Alitalia agrees to be sold to Air France: KLM

17 Mar, 2008

Alitalia has agreed to be bought by Air France-KLM, the world's biggest airline by revenues, in a deal valuing the near-bankrupt airline's equity at just 138 million euros - far less than expected.
The sale of the loss-making airline is a hot issue ahead of Italy's general election on April 13-14 and Air France-KLM has stipulated it wants approval from the next government as well as from Alitalia's labour unions.
Opposition leader Silvio Berlusconi, who is currently ahead in opinion polls, criticised the sale to Alitalia's long-time partner and European neighbour, saying he favours an Italian solution. The take-over would end the 60-year independence of a global Italian brand but would also avoid the flagship airline going broke as its cash reserves quickly dry up and the European Union has banned any more state aid.
The airlines said Air France-KLM had offered one share for every 160 shares of Alitalia as part of its binding offer, valuing Alitalia's stock at 0.10 euros a share - an 81 percent discount to the record low price seen at Friday's close. That price is well short of the 0.35 euros per share value which Air France-KLM was reported to have initially bid and comes closer to the 1 cent per share offer from domestic player Air One, which lacked the deep pockets of its rival and was snubbed by Rome.
Air France-KLM also offered to pay 608 million euros to buy back Alitalia bonds and pledged to underwrite a 1 billion euro cash call to shareholders as part of a commercial overhaul.
It set a deadline of March 31 for several conditions on its offer, including agreement with airports operator SEA over a 1.25 billion euros claim for damages for cutting slots at Milan's Malpensa airport in half to 170. The 138 million euro price for Alitalia stock is equivalent to roughly two days' of revenues at Franco-Dutch airline group Air France-KLM. "This will give Alitalia the means to restart its development, and in consequence, consolidate its position as the national leader," Air France-KLM, itself founded from a merger of French and Dutch flag carriers in 2004, said in a statement on Sunday.
"Its membership of the Air France-KLM Group together with the implementation of the (industrial) plan should enable Alitalia to return to operating profit as early as 2009, and to rapidly move to operating margin levels in line with those of other major European airline companies."
GROUND JOBS THREATENED:
Alitalia has been on the block for more than a year as the Italian government unsuccessfully hunted for a buyer for its 49.9 percent stake in the carrier. Rome will discuss the sale this week.
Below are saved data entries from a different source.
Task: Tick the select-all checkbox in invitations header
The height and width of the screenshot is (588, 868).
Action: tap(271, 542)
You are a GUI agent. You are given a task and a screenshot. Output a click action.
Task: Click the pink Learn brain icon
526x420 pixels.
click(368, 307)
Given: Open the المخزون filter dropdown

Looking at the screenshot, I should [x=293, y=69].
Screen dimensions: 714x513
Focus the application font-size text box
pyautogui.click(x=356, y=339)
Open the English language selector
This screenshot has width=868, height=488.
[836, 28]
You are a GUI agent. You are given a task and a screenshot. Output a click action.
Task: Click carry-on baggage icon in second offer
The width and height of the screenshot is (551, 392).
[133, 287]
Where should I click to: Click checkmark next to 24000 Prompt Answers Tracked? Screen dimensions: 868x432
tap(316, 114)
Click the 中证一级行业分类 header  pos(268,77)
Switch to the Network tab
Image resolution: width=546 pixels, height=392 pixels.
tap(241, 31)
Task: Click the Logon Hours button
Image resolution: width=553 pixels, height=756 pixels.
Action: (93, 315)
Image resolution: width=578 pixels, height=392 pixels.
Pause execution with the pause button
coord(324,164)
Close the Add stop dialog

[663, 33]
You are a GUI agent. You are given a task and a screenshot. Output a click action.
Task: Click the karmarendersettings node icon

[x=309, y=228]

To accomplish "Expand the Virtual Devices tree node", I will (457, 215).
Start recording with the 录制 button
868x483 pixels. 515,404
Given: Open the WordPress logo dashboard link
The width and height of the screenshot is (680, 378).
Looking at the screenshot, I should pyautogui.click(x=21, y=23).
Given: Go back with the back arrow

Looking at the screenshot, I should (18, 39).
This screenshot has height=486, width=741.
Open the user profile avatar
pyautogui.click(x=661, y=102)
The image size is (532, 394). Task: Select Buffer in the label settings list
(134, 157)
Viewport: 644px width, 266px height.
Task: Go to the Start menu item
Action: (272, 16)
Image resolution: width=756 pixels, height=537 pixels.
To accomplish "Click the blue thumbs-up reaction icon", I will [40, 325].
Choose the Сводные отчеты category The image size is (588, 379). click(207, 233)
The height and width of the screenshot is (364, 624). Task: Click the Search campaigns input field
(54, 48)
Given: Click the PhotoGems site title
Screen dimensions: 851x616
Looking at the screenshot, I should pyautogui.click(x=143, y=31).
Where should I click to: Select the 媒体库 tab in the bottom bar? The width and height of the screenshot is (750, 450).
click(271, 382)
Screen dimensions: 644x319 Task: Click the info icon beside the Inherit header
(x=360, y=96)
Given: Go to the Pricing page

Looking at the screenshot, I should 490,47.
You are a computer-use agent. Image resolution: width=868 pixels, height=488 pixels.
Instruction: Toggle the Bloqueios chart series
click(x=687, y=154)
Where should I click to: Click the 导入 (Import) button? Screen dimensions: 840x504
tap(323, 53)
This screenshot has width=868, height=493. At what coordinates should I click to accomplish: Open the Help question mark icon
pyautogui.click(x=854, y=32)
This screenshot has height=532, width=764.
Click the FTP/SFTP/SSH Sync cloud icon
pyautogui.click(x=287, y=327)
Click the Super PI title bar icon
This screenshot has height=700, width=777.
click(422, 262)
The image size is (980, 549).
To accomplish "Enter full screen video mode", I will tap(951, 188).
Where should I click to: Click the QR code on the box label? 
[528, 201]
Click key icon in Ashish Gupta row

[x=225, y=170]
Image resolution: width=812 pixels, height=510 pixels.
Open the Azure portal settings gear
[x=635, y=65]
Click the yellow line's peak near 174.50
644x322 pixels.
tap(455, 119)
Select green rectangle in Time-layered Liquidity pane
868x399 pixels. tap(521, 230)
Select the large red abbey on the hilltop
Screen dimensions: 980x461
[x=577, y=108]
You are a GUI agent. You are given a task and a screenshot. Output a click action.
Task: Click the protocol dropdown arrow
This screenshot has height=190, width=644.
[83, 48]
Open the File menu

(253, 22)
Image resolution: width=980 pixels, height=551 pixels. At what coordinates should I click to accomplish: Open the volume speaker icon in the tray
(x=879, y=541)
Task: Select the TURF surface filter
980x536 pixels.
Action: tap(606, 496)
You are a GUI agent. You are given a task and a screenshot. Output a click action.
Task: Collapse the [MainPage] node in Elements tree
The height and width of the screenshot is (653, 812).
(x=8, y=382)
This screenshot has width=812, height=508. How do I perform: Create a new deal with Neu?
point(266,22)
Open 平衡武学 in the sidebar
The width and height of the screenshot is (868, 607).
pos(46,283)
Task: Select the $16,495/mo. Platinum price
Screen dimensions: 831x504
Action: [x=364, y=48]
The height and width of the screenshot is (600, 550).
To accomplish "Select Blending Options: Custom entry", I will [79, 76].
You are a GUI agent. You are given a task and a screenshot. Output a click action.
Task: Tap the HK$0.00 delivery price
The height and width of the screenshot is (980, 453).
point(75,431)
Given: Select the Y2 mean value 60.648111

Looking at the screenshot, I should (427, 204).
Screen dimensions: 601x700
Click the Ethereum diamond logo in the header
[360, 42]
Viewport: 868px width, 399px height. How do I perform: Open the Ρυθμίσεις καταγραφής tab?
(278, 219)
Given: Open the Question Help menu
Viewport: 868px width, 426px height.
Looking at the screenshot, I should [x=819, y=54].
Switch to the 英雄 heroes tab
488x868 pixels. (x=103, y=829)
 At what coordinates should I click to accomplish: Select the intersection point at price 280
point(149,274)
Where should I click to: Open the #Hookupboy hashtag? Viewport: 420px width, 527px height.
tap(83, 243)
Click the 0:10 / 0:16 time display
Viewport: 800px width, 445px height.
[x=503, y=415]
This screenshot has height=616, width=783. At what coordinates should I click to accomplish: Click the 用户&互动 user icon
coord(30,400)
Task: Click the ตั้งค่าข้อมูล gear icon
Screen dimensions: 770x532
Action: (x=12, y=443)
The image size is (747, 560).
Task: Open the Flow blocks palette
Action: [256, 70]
The airline bowed to the terms of the offer after a marathon board meeting that started on Saturday morning and continued into the early hours of Sunday.
Only some of the operations of Alitalia's troubled ground services unit, AZ Servizi, will be folded into that of the parent carrier being bought - signalling overall job losses could be higher than the 1,700 expected.
Alitalia's unions had feared Air France-KLM would decide against taking on most of AZ Servizi, which is run separately, sparking steep job cuts among its less than 8,000 workers.
On Saturday the leader of the Fit-Cisl union Raffaele Bonnani accused Air France-KLM of taking unions for a ride, knowing full well they were "stumbling in the dark blindfolded".
Just under half of the 8.7 million shares to be issued by Air France-KLM will go to the Rome government, implying an Italian government stake of 1.4 percent in Air France-KLM - lower than a 3 percent previously reported. Italy's government is expected to extend a credit line to Alitalia to allow the carrier to continue operations while the deal is completed and the capital hike carried out. Alitalia has warned it needs a fresh cash infusion by mid-year to keep flying. It had a share market value of 746 million euros at Friday's closing price of 0.5383 euros.